Я осматривался вокруг. Здесь, на горе, туман меньше — видно все шагов за двадцать — тридцать.
Грустная картина!
Вот стоит изба, а рядом два-три холмика, поросших лебедой (остатки бывших изб); потом еще изба, и опять холмики, как большие могилы. Некоторые курганчики совсем еще свежие, без травы, с разрушенным и еще не обветренным саманом. Ни одного живого существа, кроме кур, мы не встретили.
— Как мертвый ваш хутор, — сказал я Митяю.
Он объяснил:
— Кто на кукурузе, кто на ферме… Тут, в полкилометре, телячья ферма.
— В какой же вы бригаде?
— В четвертой. Теперь четыре хутора и село Степное — все в одной бригаде. Большая бригада — до начальства далеко.
Еще раз я окинул взором хутор, насколько позволял туман. Избы стояли на возвышенности, круто спускающейся к реке. В одну сторону — степь, в другую — мутные в тот час луга и Тихая Ольха. Ольшаника не было видно совсем. Усадьбы засажены только картошкой и кукурузой — пополам, по своеобразному «двоеполью». Никаких овощей нигде нет и в помине.

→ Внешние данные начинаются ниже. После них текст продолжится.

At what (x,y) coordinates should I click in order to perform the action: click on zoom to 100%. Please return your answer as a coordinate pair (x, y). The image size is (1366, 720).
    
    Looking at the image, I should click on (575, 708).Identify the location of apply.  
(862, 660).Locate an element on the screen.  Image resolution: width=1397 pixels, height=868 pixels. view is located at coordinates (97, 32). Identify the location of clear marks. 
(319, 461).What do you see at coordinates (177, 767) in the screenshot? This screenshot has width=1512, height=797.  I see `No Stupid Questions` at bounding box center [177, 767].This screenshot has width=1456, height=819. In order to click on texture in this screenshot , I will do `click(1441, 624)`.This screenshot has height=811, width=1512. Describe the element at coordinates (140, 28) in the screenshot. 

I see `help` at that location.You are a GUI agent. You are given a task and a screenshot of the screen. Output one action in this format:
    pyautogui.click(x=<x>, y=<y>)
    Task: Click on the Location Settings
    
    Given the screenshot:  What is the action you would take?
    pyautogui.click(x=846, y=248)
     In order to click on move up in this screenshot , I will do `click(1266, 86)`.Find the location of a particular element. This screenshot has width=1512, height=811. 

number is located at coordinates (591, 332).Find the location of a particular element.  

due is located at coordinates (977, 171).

Мы подошли к избе Митяя. Она ничем не отличалась от прочих. Разве только развешанная на кольях сеть свидетельствовала, что хозяин — рыбак.
Открыв дверь, Митяй бросил в избу:
— Папашка! Встречай гостя.
На кровати лежал старик. Он встал, опустив босые ноги. Данила Сергеевич был совершенно сед.
— Послал бог гостей — и хозяин будет сытей… Ты кто же будешь? Откуда?
— А угадай-ка, Данила Сергеевич! — крикнул я на всю избу.
— Ты не кричи — я хорошо слышу. Я востроух еще. И вижу — дай бог каждому. Ноги вот, правда, не того. — Он, говоря это, всматривался в меня, не узнавая.
— Тихона Иваныча, агронома, помнишь? — спросил Митяй.
— Аль и взаправду ты? Тихон Иваныч?.. Ей-богу, ты! Постарел здорово. Постарел. Тебе сколько годков-то?